Знала ли Мод о планах отца? Неужели все это время она так искусно притворялась, что не пробудила в нем ни малейшего подозрения? Стефан мучился от стыда при мысли о том, как глубоко он доверял кузине, посвящая ее во все свои честолюбивые надежды и планы на будущее. Каким же дураком он предстал перед ней! Мод, Мод… Сердце кричало от боли, вонзившейся в него ударом меча. Он прощался со своими мечтами и надеждами, и сердце его превратилось в открытую рану.
Барка уткнулась в берег. Стефан вывел Одрэйд на землю, сел в седло и галопом помчался вдоль берега реки к Саутворку. Он не думал о том, куда скачет; его подгоняла лишь острая необходимость дать выход боли и ярости. Каждой клеточкой своего тела он ощущал, что король совершил роковую ошибку. Как он мог рассчитывать на то, что его подданные согласятся с таким решением, когда и знать, и простолюдины ожидали увидеть на троне его, Стефана? Неужели король забыл о его популярности? Стефан не представлял своего будущего без королевского трона. Он поклялся, что должен что-то предпринять: невозможно допустить, чтобы по прихоти короля так неожиданно и резко изменилась вся его жизнь. Он вспомнил о брате, и слабая искорка надежды сверкнула в черной ночи его отчаянных дум. Да, Анри должен знать, что делать.

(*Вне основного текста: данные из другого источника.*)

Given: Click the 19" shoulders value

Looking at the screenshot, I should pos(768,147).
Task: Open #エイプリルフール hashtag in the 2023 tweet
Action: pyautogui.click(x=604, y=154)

Той же ночью Брайан Фитцкаунт, подавляя зевоту, сидел напротив короля Генриха в комнате, предназначенной для решения государственных дел. Рядом с ним, тихонько похрапывая и уронив голову на широкую грудь, сидел епископ Солсбери. Комната, освещенная множеством тонких восковых свечей, напоминала монастырский скрипторий. В центре стоял длинный дубовый стол, заваленный свитками пергамента и грудами книг. Свитки и книги заполняли и окованные железом сундуки, выстроившиеся вдоль стен. У дальнего конца стола монах в черной рясе склонился над пожелтевшим пергаментом, таким древним, что уголки его рассыпались от ветхости. Второй монах, взгромоздившийся на высокую скамейку, держал на коленях восковую дощечку и стило.